--- DATA FOR ANALYSIS ---
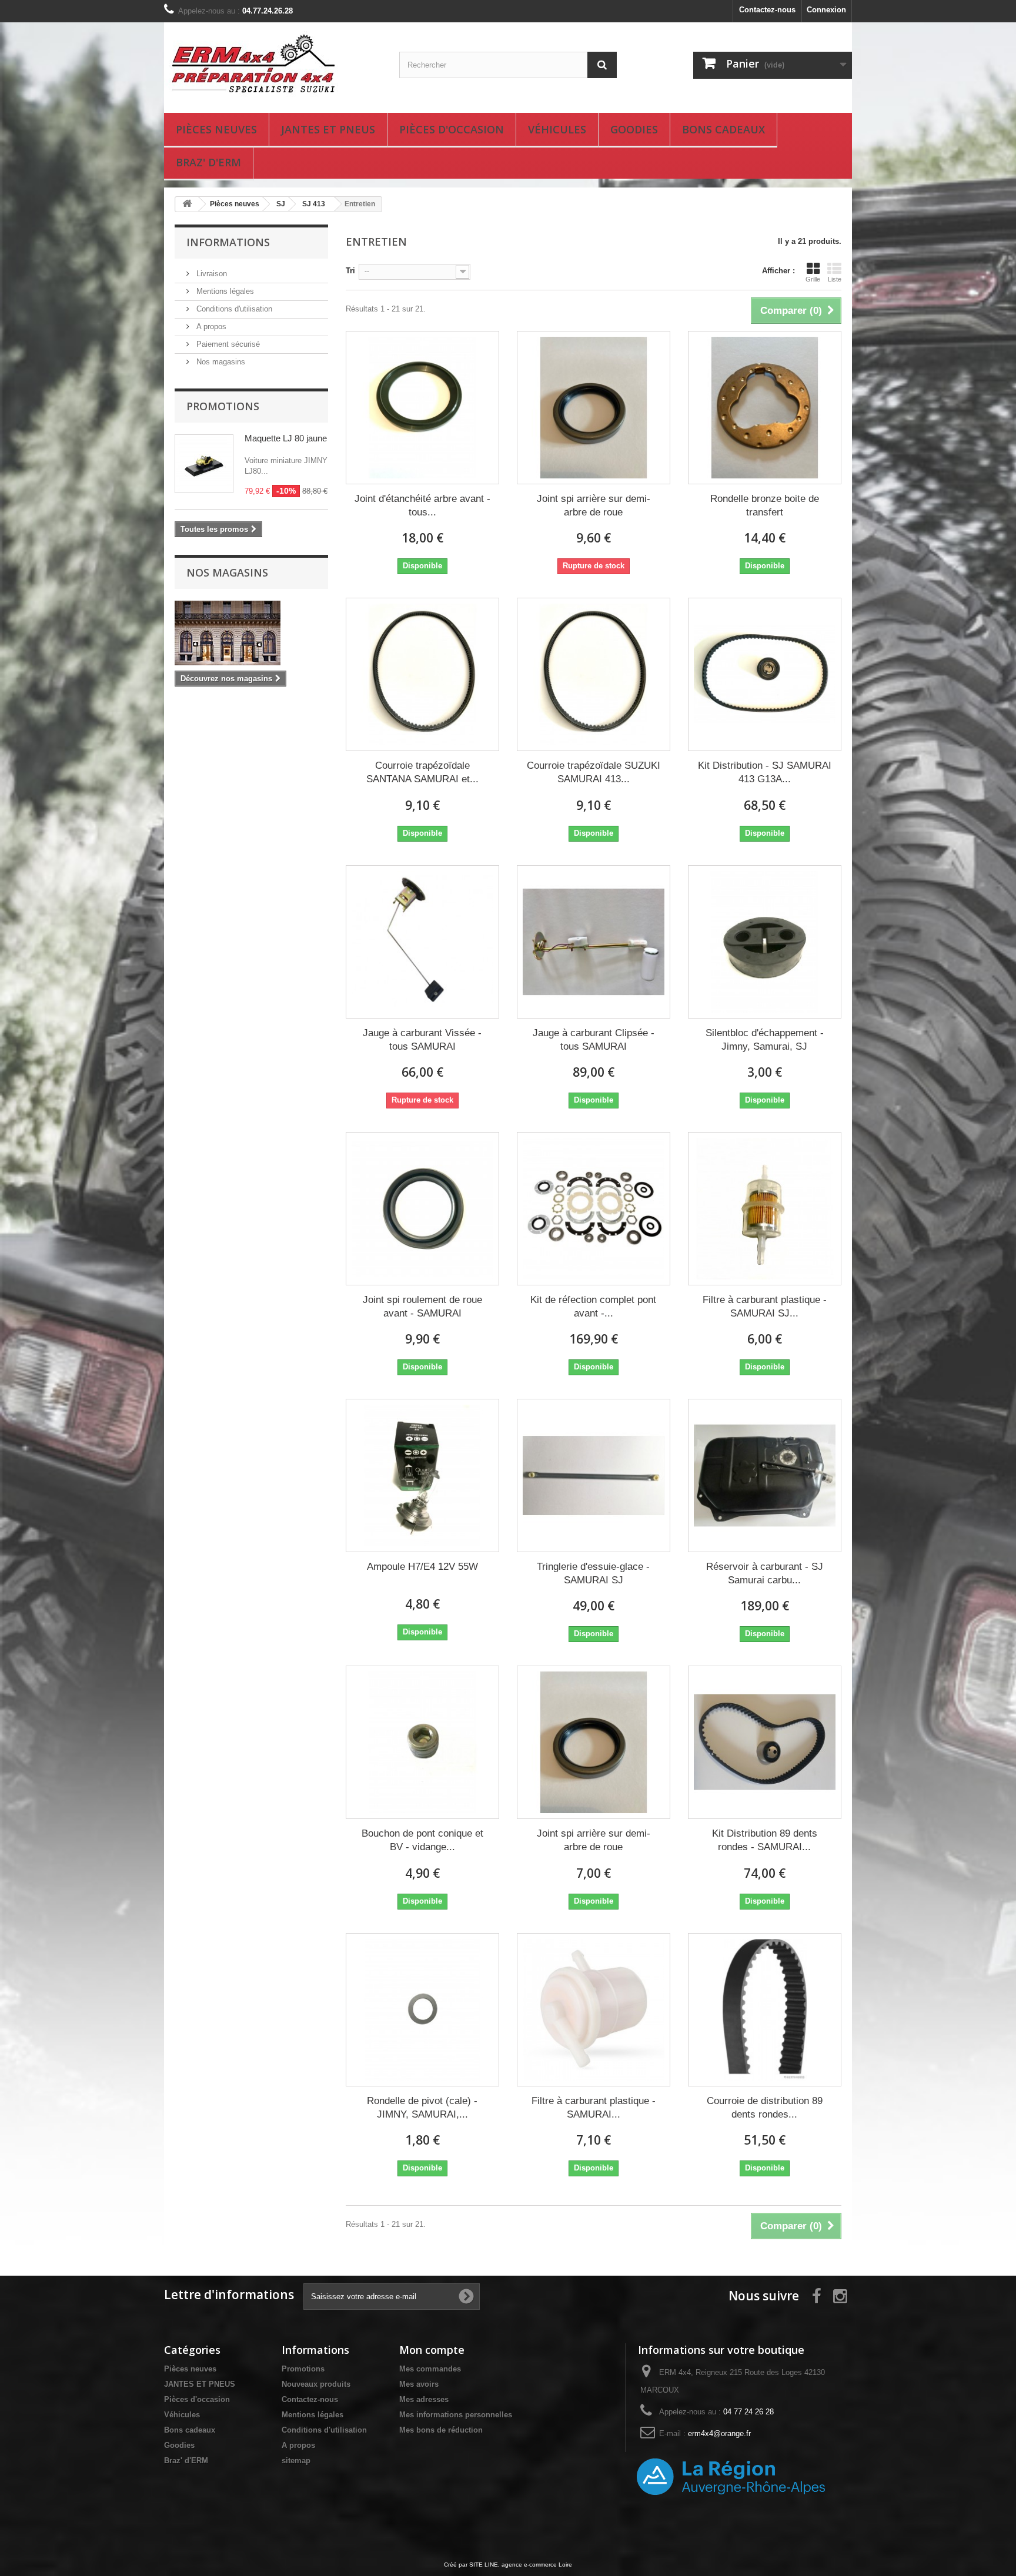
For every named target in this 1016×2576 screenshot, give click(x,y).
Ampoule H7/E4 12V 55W (422, 1566)
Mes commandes (430, 2368)
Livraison (210, 273)
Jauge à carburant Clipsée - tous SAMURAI (593, 1039)
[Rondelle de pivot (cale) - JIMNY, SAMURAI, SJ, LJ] (422, 2010)
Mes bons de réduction (441, 2430)
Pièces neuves (216, 129)
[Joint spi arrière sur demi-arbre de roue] (593, 407)
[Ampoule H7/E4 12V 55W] (422, 1475)
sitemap (296, 2460)
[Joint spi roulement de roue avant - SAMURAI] (422, 1208)
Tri (350, 270)
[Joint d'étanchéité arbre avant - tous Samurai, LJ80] (422, 407)
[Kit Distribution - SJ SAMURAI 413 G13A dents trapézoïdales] (764, 674)
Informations (228, 242)
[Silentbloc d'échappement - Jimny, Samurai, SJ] (764, 942)
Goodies (634, 129)
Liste (834, 279)
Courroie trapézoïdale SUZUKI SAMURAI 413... (593, 772)
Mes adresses (424, 2399)
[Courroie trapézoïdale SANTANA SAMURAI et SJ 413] (422, 674)
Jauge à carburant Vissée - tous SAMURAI (422, 1039)
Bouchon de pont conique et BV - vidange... (422, 1840)
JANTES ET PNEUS (328, 129)
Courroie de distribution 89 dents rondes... (765, 2107)
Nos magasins (219, 361)
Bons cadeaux (723, 129)
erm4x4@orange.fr (719, 2433)
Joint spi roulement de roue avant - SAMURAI (422, 1306)
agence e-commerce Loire (537, 2564)
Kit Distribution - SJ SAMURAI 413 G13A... (764, 772)
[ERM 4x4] (273, 64)
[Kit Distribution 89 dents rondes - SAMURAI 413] (764, 1742)
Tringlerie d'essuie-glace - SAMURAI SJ (593, 1573)
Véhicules (557, 129)
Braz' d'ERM (208, 162)
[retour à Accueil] (187, 204)
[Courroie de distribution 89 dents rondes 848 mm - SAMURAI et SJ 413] (764, 2010)
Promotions (222, 406)
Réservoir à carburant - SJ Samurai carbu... (764, 1573)
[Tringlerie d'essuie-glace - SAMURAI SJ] (593, 1475)
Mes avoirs (419, 2384)
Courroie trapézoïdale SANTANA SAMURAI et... (422, 772)
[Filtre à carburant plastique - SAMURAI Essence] (593, 2010)
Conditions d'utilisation (233, 308)
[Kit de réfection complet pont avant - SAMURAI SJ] (593, 1208)
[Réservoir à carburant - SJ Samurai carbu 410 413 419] (764, 1475)
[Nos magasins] (251, 633)
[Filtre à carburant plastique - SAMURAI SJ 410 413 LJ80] (764, 1208)
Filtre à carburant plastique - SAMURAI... (594, 2107)
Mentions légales (224, 291)
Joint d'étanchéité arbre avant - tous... (422, 505)
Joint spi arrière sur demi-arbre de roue (593, 505)
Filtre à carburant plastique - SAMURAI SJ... (765, 1306)
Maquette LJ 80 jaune (286, 438)
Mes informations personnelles (455, 2414)
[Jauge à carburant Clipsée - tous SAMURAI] (593, 942)
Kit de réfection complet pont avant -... (593, 1306)
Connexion (826, 9)
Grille (813, 279)
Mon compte (431, 2350)
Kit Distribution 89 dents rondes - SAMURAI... (764, 1840)
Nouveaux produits (316, 2384)
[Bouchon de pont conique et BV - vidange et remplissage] (422, 1742)
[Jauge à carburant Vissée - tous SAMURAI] (422, 942)
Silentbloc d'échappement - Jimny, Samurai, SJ (765, 1039)
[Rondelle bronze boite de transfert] (764, 407)
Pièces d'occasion (451, 129)
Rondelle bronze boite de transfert (764, 505)
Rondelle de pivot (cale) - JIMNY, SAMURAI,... (422, 2107)
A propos (210, 326)
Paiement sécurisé (227, 344)
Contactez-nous (767, 9)
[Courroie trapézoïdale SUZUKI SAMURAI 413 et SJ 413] (593, 674)
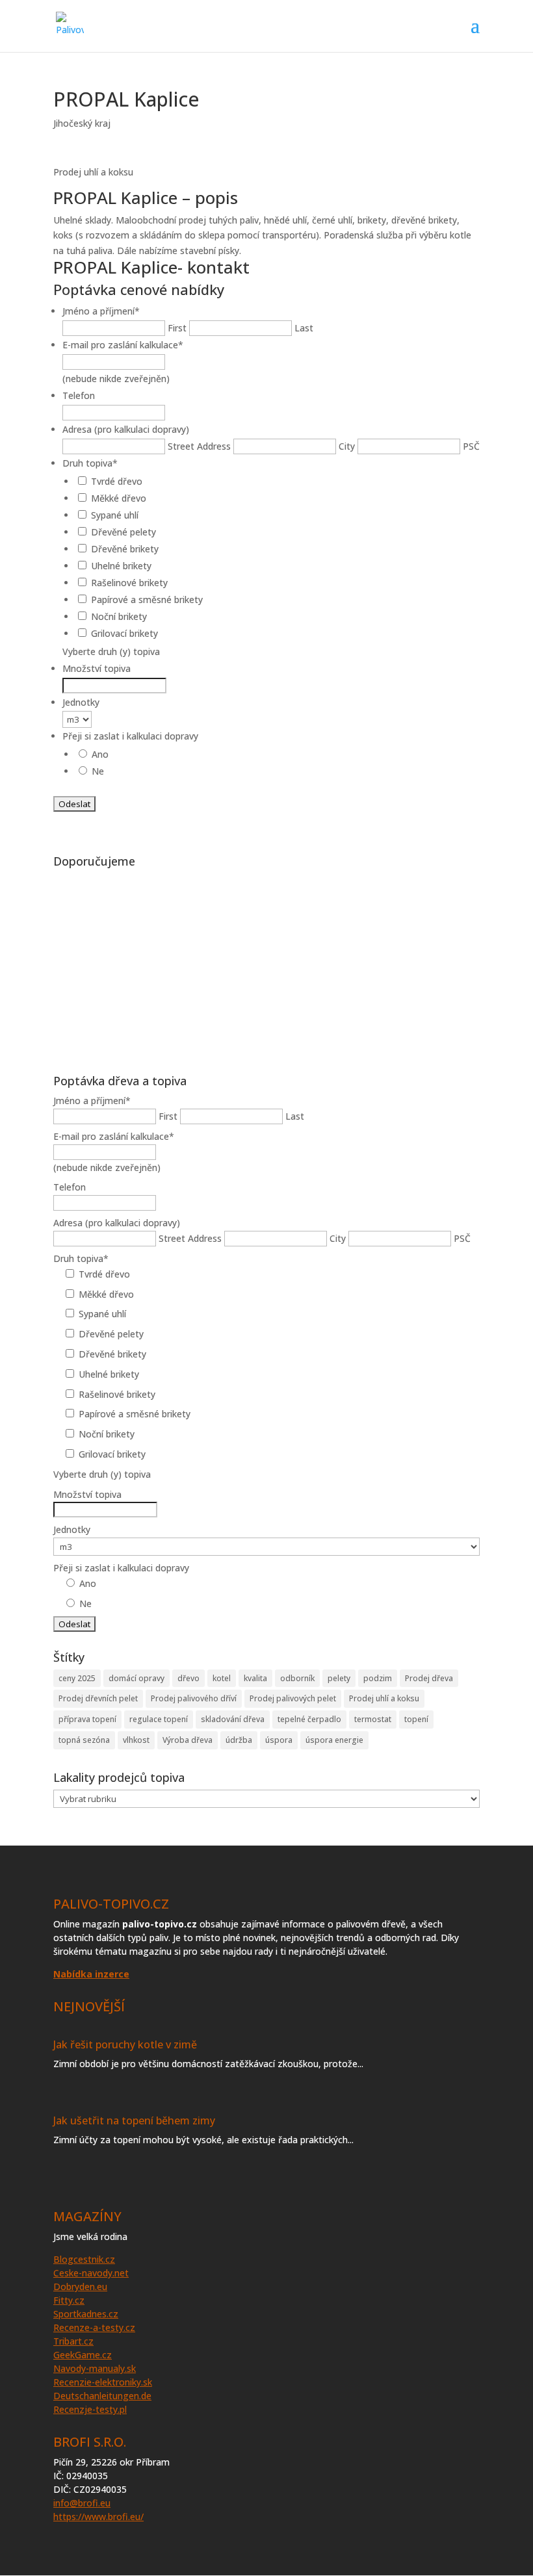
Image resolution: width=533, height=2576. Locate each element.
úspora (278, 1739)
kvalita (255, 1678)
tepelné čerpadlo (309, 1719)
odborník (297, 1678)
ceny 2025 (77, 1678)
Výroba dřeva (187, 1739)
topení (416, 1719)
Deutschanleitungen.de (102, 2395)
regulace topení (158, 1719)
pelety (339, 1678)
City (347, 446)
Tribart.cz (73, 2341)
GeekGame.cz (82, 2355)
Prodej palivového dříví (194, 1698)
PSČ (471, 446)
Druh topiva (90, 463)
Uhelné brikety (121, 566)
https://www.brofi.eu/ (98, 2516)
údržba (239, 1739)
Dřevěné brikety (125, 549)
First (177, 328)
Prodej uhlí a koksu (384, 1698)
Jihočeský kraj (81, 123)
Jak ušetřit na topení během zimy (134, 2120)
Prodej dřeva (429, 1678)
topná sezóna (84, 1739)
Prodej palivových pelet (293, 1698)
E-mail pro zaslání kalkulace (122, 345)
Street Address (199, 446)
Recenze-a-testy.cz (94, 2327)
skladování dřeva (233, 1719)
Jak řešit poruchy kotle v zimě (125, 2044)
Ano (100, 754)
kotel (222, 1678)
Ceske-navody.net (91, 2273)
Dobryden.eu (80, 2286)
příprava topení (87, 1719)
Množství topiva (96, 668)
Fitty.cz (68, 2300)
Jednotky (80, 702)
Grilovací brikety (124, 633)
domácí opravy (136, 1678)
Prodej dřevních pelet (98, 1698)
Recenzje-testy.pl (90, 2409)
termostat (372, 1719)
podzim (377, 1678)
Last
---
» DESCRIPTION OF THE TASK
Send back an exact copy of only the lines from the line with "Pièces neuves (216, 129)" up to and including the line with "erm4x4@orange.fr (719, 2433)" in the data above.

» FINISHED TASK
Pièces neuves (216, 129)
[Joint spi arrière sur demi-arbre de roue] (593, 407)
[Ampoule H7/E4 12V 55W] (422, 1475)
sitemap (296, 2460)
[Joint spi roulement de roue avant - SAMURAI] (422, 1208)
Tri (350, 270)
[Joint d'étanchéité arbre avant - tous Samurai, LJ80] (422, 407)
[Kit Distribution - SJ SAMURAI 413 G13A dents trapézoïdales] (764, 674)
Informations (228, 242)
[Silentbloc d'échappement - Jimny, Samurai, SJ] (764, 942)
Goodies (634, 129)
Liste (834, 279)
Courroie trapézoïdale SUZUKI SAMURAI 413... (593, 772)
Mes adresses (424, 2399)
[Courroie trapézoïdale SANTANA SAMURAI et SJ 413] (422, 674)
Jauge à carburant Vissée - tous SAMURAI (422, 1039)
Bouchon de pont conique et BV - vidange... (422, 1840)
JANTES ET PNEUS (328, 129)
Courroie de distribution 89 dents rondes... (765, 2107)
Nos magasins (219, 361)
Bons cadeaux (723, 129)
erm4x4@orange.fr (719, 2433)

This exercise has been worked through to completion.